Al final, estamos ante un melodrama clásico, que no llega a ser obra maestra, pero se le acerca bastante. Y es que, dada la naturaleza del personaje que retrata, era imposible hacer una película que recorriera todas sus facetas. Es cierto que los que amamos la música, aunque no su música especialmente, echamos de menos más momentos musicales y no tantas escenas familiares.
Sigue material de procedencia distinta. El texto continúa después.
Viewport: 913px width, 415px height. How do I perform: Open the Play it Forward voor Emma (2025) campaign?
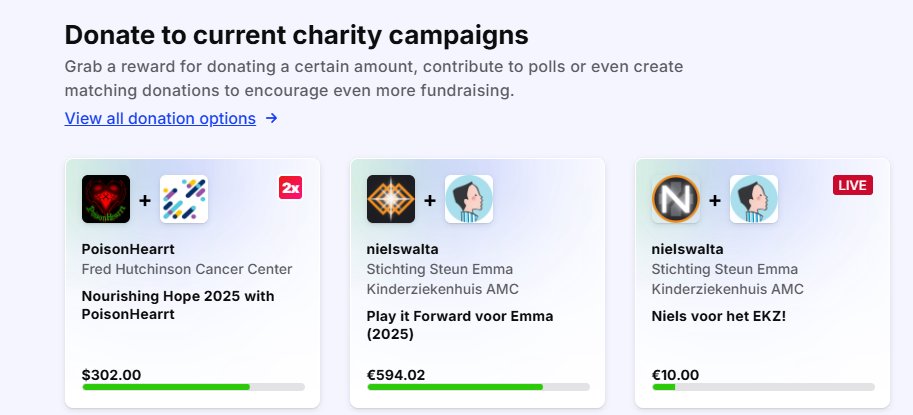coord(460,325)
Cuando aparecen esas secuencias de pura música, nos quedamos con la boca abierta, como esa secuencia del concierto en la iglesia (me estaba quedando un poco dormido, un pelín antes), en donde, en formato “cuadrado”, se ve a Bernstein dirigir a la orquesta en una obra tremenda, con todo su ímpetu y su energía desplegada. ¡Dios, qué fuerza que tiene!, más parece un documental que parte de la película. También la secuencia en Tanglewood es muy realista, y me parece muy bien que se nos muestre a LB como tal, con sus debilidades, como cualquier hombre. Y siempre el cigarro en sus dedos, en su boca. Fumador empedernido, por encima de todo. Apasionado, quién lo duda. Tal vez, hacia el final de la cinta, no sepamos muy bien cómo pensaba. Incluso, no sabremos muy bien cómo es su música, ya que se muestra su faceta de director, sobre todo. Yannick Nézet-Séguin, el joven director, director musical de la Orquesta de Filadelfia desde 2012, y director musical de la Metropolitan Opera House de Nueva York desde 2018, ha actuado como consejero musical. Homosexual como Bernstein, seguro que también tiene mucho que ver, en el resultado final de esta luminosa elegía a un hombre, a una mujer, a un tiempo de verano ya ido para siempre. Aunque algunos anhelamos que siga cantando, en algún rincón de nuestro corazón, de nuestro oído.